» WHAT IS NEEDED
Every entry below should be printed again exactly as it reads.

(Pixel coordinate grounding data)

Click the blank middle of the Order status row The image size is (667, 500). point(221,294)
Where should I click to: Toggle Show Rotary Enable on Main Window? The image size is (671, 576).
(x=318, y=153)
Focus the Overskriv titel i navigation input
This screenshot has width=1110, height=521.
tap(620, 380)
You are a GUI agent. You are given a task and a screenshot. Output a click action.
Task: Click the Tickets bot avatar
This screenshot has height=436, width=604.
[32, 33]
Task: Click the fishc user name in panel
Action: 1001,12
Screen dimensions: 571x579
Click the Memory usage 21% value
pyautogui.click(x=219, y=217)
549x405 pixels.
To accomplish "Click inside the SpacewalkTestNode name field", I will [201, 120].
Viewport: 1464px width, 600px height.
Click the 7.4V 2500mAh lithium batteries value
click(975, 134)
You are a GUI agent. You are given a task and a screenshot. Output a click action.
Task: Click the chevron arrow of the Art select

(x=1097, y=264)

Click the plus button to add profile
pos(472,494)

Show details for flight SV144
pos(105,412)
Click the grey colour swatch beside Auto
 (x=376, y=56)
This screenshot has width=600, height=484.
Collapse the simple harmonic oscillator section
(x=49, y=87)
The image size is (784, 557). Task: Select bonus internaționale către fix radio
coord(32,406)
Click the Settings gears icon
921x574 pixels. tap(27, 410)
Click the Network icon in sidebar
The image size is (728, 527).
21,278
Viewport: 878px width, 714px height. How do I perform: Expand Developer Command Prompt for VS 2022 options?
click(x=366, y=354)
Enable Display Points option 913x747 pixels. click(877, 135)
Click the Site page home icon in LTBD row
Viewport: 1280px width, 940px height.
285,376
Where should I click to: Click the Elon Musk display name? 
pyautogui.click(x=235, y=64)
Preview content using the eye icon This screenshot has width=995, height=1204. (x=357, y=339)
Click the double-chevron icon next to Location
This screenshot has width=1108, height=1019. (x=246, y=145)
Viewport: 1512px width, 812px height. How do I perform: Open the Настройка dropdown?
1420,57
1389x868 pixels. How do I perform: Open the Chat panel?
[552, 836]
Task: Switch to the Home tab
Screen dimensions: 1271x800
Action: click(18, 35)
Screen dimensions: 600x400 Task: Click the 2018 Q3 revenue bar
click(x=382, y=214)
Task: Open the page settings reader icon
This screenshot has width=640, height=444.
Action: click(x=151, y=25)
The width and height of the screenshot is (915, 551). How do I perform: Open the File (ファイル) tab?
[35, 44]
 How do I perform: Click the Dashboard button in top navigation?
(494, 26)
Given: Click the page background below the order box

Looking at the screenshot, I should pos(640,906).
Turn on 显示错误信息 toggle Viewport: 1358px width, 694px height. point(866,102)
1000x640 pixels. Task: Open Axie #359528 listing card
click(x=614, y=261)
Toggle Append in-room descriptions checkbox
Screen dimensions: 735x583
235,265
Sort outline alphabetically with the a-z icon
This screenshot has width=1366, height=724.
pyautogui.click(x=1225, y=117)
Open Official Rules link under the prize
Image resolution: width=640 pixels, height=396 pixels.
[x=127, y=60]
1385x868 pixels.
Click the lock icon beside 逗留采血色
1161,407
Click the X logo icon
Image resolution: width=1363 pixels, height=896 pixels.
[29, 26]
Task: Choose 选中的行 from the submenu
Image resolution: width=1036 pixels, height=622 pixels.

» EXERCISE ANSWER
Click the blank middle of the Order status row The image size is (667, 500). point(221,294)
Where should I click to: Toggle Show Rotary Enable on Main Window? The image size is (671, 576).
(x=318, y=153)
Focus the Overskriv titel i navigation input
This screenshot has width=1110, height=521.
tap(620, 380)
You are a GUI agent. You are given a task and a screenshot. Output a click action.
Task: Click the Tickets bot avatar
This screenshot has height=436, width=604.
[32, 33]
Task: Click the fishc user name in panel
Action: 1001,12
Screen dimensions: 571x579
Click the Memory usage 21% value
pyautogui.click(x=219, y=217)
549x405 pixels.
To accomplish "Click inside the SpacewalkTestNode name field", I will [201, 120].
Viewport: 1464px width, 600px height.
Click the 7.4V 2500mAh lithium batteries value
click(975, 134)
You are a GUI agent. You are given a task and a screenshot. Output a click action.
Task: Click the chevron arrow of the Art select

(x=1097, y=264)

Click the plus button to add profile
pos(472,494)

Show details for flight SV144
pos(105,412)
Click the grey colour swatch beside Auto
 (x=376, y=56)
This screenshot has width=600, height=484.
Collapse the simple harmonic oscillator section
(x=49, y=87)
The image size is (784, 557). Task: Select bonus internaționale către fix radio
coord(32,406)
Click the Settings gears icon
921x574 pixels. tap(27, 410)
Click the Network icon in sidebar
The image size is (728, 527).
21,278
Viewport: 878px width, 714px height. How do I perform: Expand Developer Command Prompt for VS 2022 options?
click(x=366, y=354)
Enable Display Points option 913x747 pixels. click(877, 135)
Click the Site page home icon in LTBD row
Viewport: 1280px width, 940px height.
285,376
Where should I click to: Click the Elon Musk display name? 
pyautogui.click(x=235, y=64)
Preview content using the eye icon This screenshot has width=995, height=1204. (x=357, y=339)
Click the double-chevron icon next to Location
This screenshot has width=1108, height=1019. (x=246, y=145)
Viewport: 1512px width, 812px height. How do I perform: Open the Настройка dropdown?
1420,57
1389x868 pixels. How do I perform: Open the Chat panel?
[552, 836]
Task: Switch to the Home tab
Screen dimensions: 1271x800
Action: click(18, 35)
Screen dimensions: 600x400 Task: Click the 2018 Q3 revenue bar
click(x=382, y=214)
Task: Open the page settings reader icon
This screenshot has width=640, height=444.
Action: click(x=151, y=25)
The width and height of the screenshot is (915, 551). How do I perform: Open the File (ファイル) tab?
[35, 44]
 How do I perform: Click the Dashboard button in top navigation?
(494, 26)
Given: Click the page background below the order box

Looking at the screenshot, I should pos(640,906).
Turn on 显示错误信息 toggle Viewport: 1358px width, 694px height. point(866,102)
1000x640 pixels. Task: Open Axie #359528 listing card
click(x=614, y=261)
Toggle Append in-room descriptions checkbox
Screen dimensions: 735x583
235,265
Sort outline alphabetically with the a-z icon
This screenshot has width=1366, height=724.
pyautogui.click(x=1225, y=117)
Open Official Rules link under the prize
Image resolution: width=640 pixels, height=396 pixels.
[x=127, y=60]
1385x868 pixels.
Click the lock icon beside 逗留采血色
1161,407
Click the X logo icon
Image resolution: width=1363 pixels, height=896 pixels.
[29, 26]
Task: Choose 选中的行 from the submenu
Image resolution: width=1036 pixels, height=622 pixels.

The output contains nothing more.